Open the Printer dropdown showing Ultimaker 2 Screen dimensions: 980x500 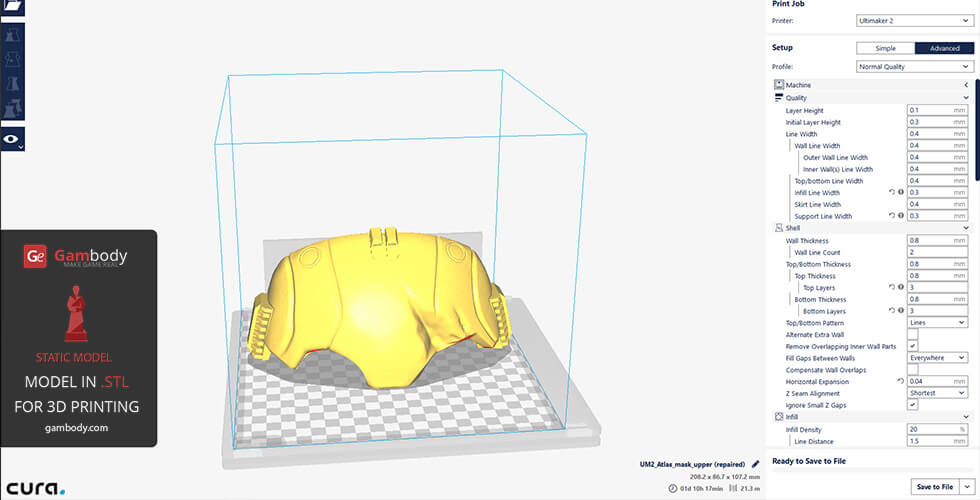point(912,19)
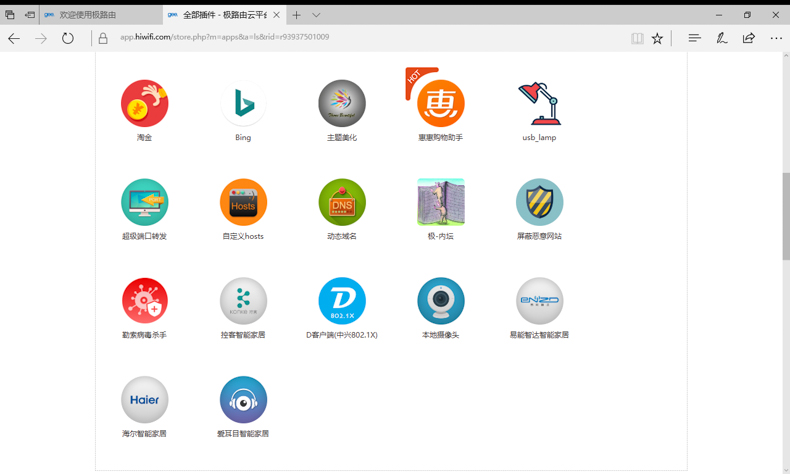Open the 海尔智能家居 Haier plugin
Viewport: 790px width, 474px height.
[x=144, y=400]
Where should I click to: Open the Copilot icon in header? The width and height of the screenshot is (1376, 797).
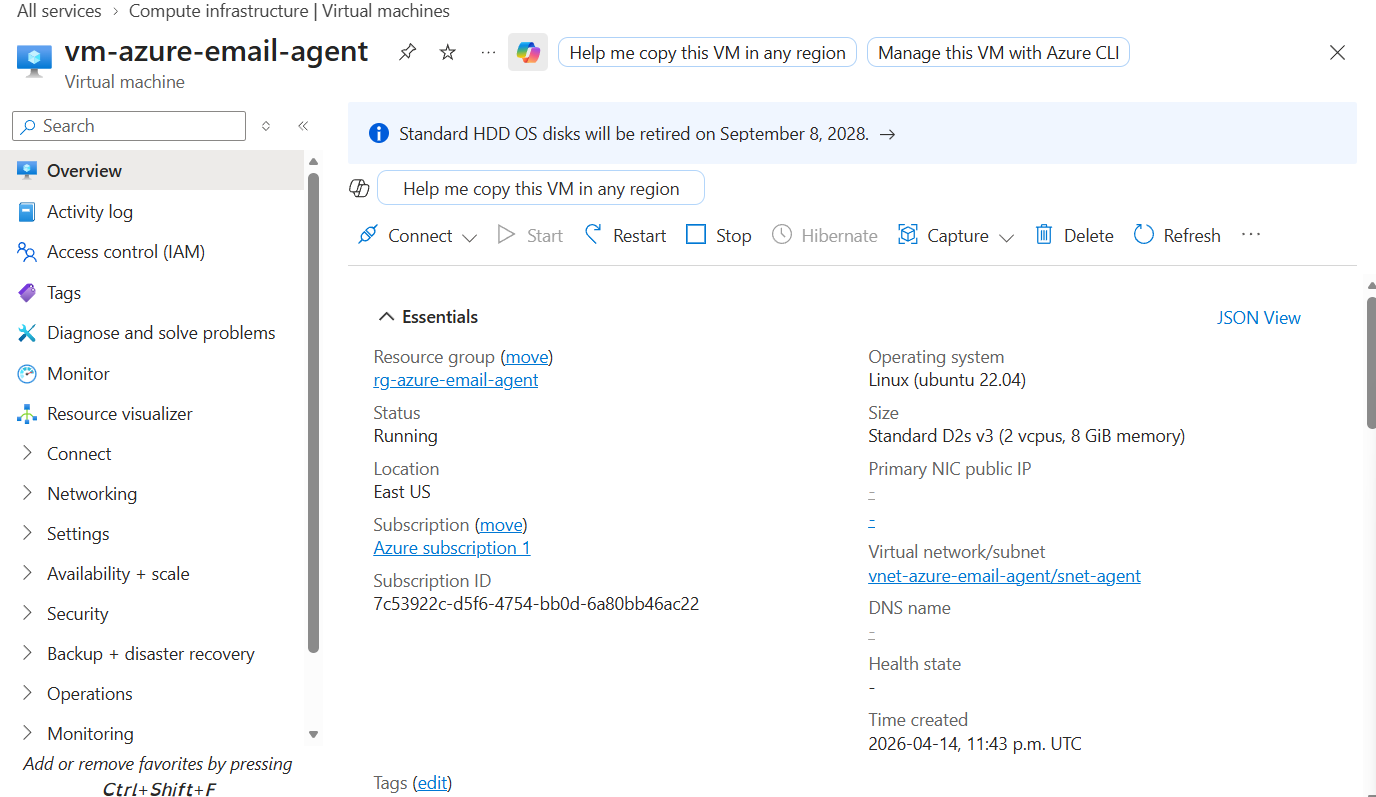tap(528, 53)
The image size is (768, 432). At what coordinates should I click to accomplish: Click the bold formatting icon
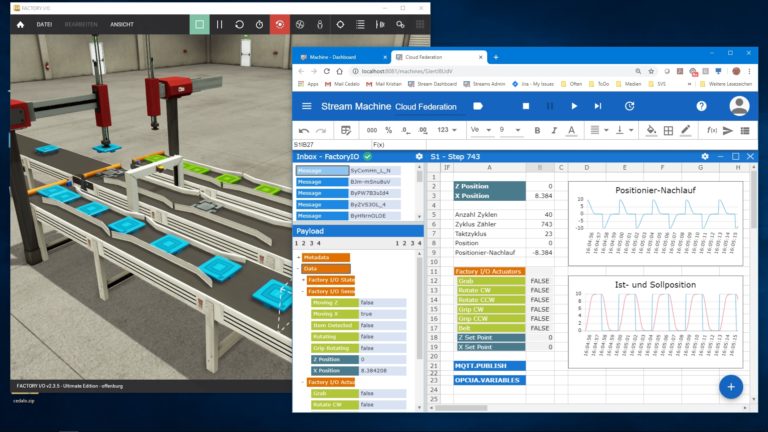click(x=537, y=130)
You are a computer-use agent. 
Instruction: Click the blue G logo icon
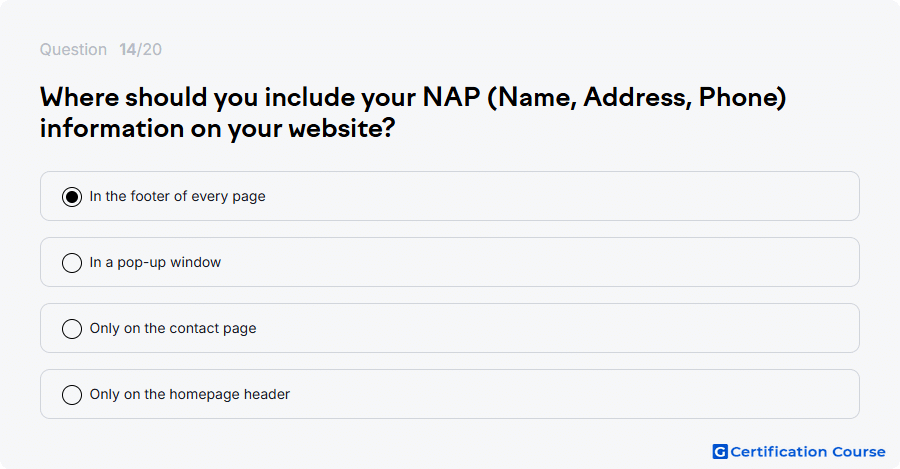pyautogui.click(x=720, y=452)
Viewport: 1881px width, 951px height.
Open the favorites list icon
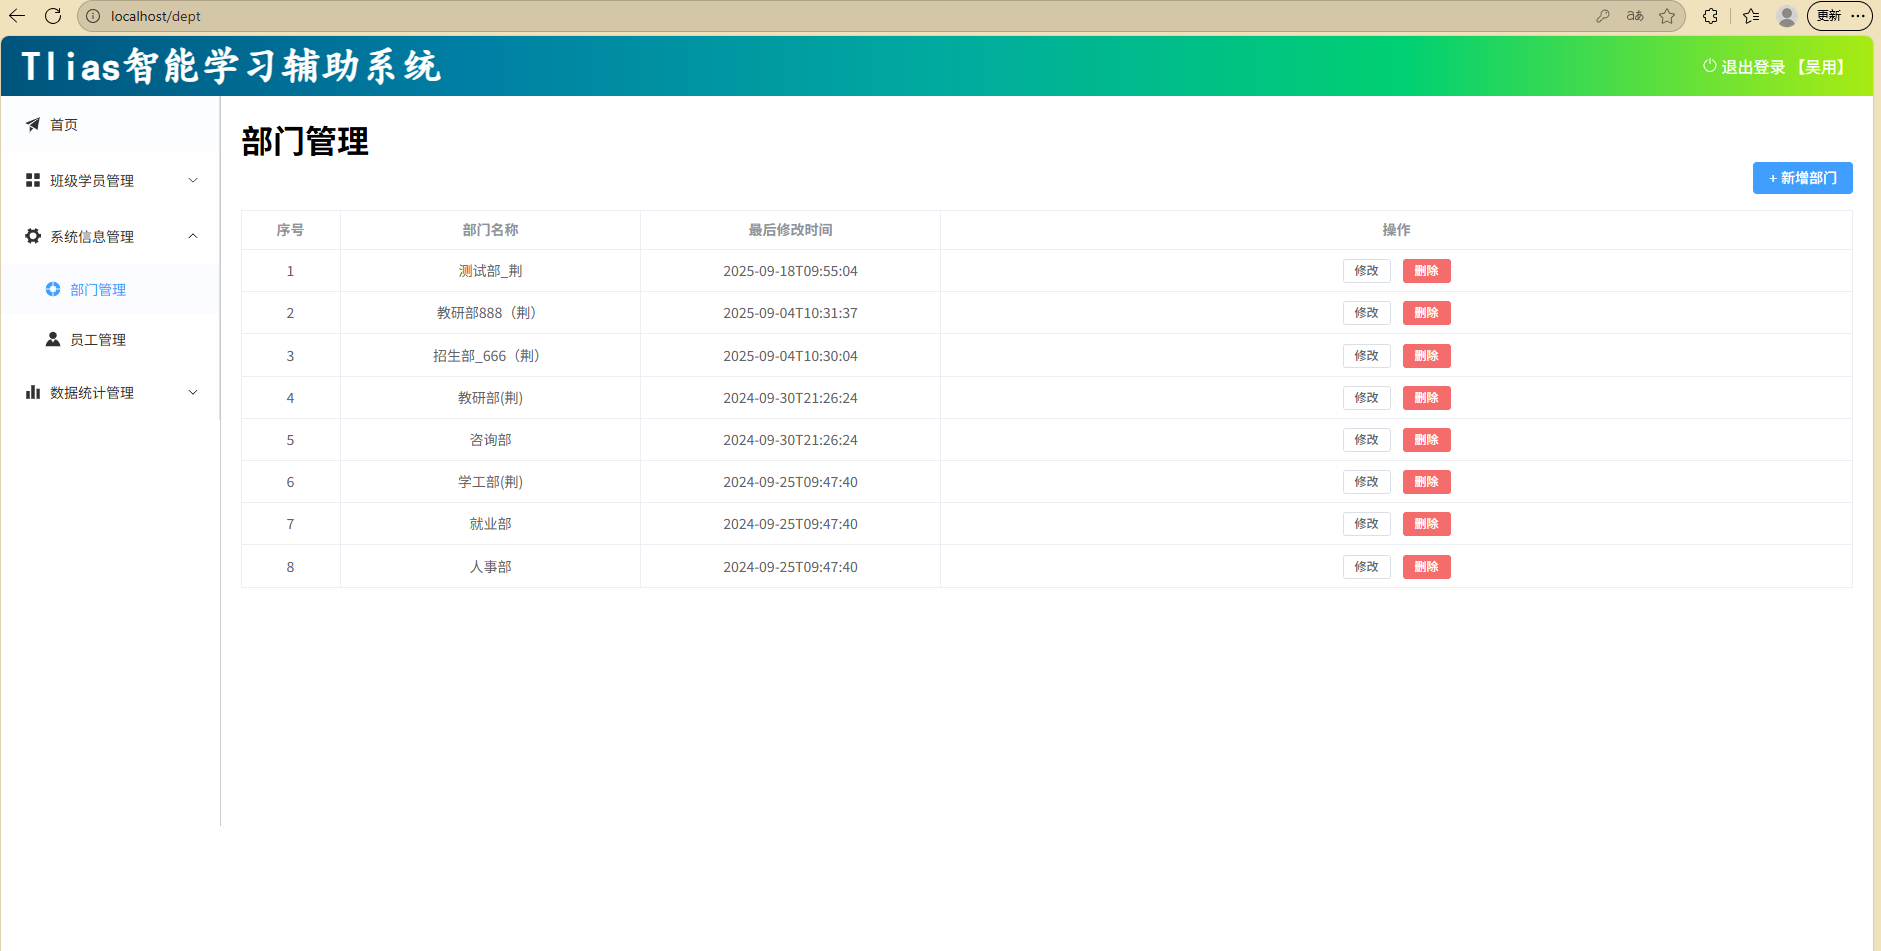coord(1750,16)
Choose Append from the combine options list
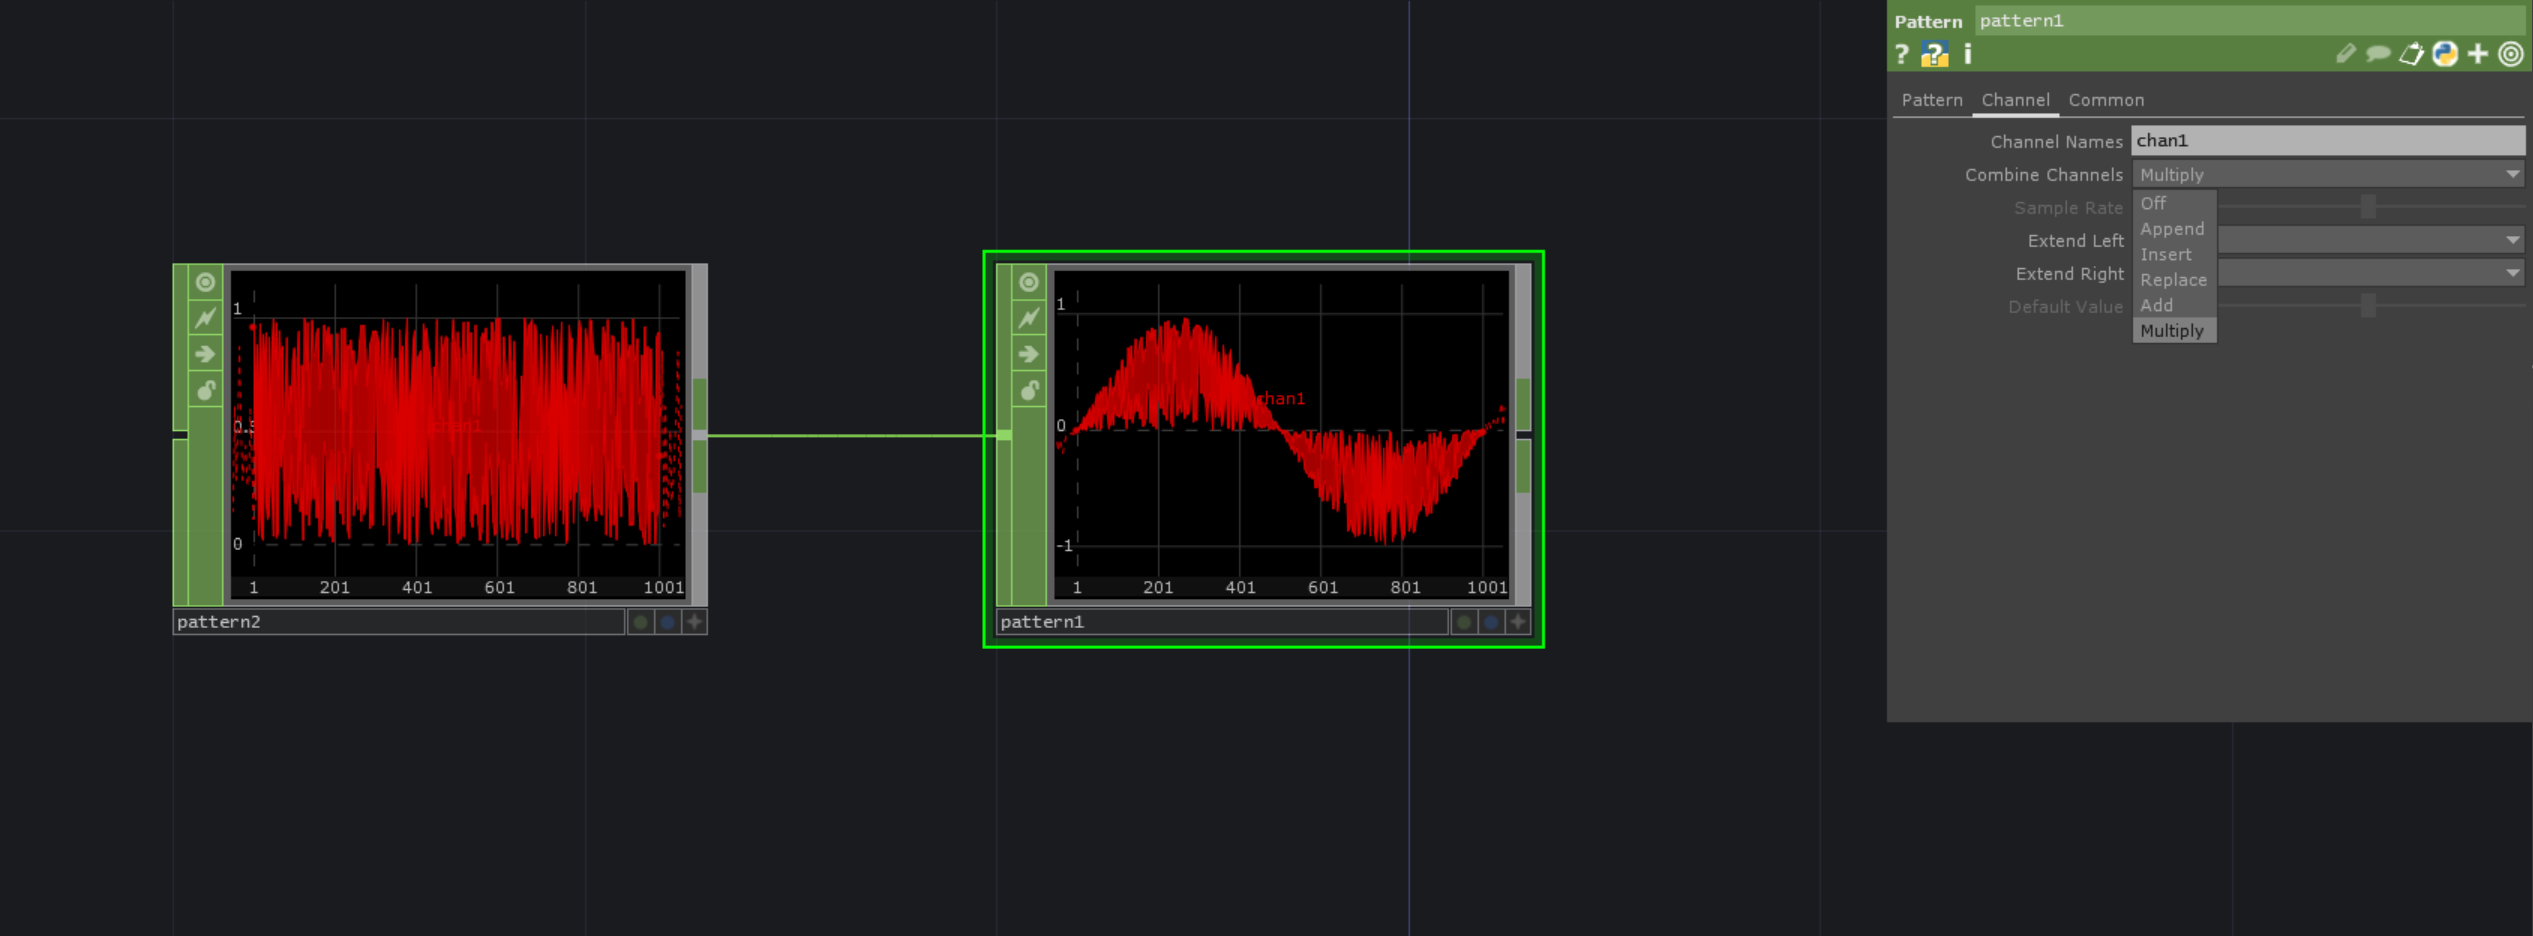The height and width of the screenshot is (936, 2533). tap(2172, 229)
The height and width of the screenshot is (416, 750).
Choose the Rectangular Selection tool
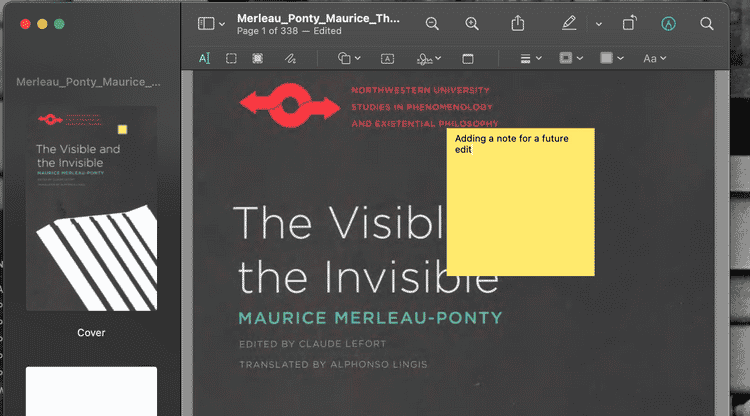(x=231, y=59)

WHAT YOU ARE ASKED TO DO: Starting at the line containing "The image size" and continuing through the end of the material, rewrite those lines with every "icon" changed to "button" and nothing else altered. Omit the pictures.

THE RESULT:
The image size is (768, 432). At what coordinates should I click to accomplish: Click the bold formatting button
click(x=537, y=130)
You are a computer-use agent. 
Instruction: Click the blue G logo button
pyautogui.click(x=720, y=452)
Viewport: 1881px width, 951px height.
Open the favorites list button
coord(1750,16)
Choose Append from the combine options list
The height and width of the screenshot is (936, 2533). tap(2172, 229)
The height and width of the screenshot is (416, 750).
Choose the Rectangular Selection tool
(x=231, y=59)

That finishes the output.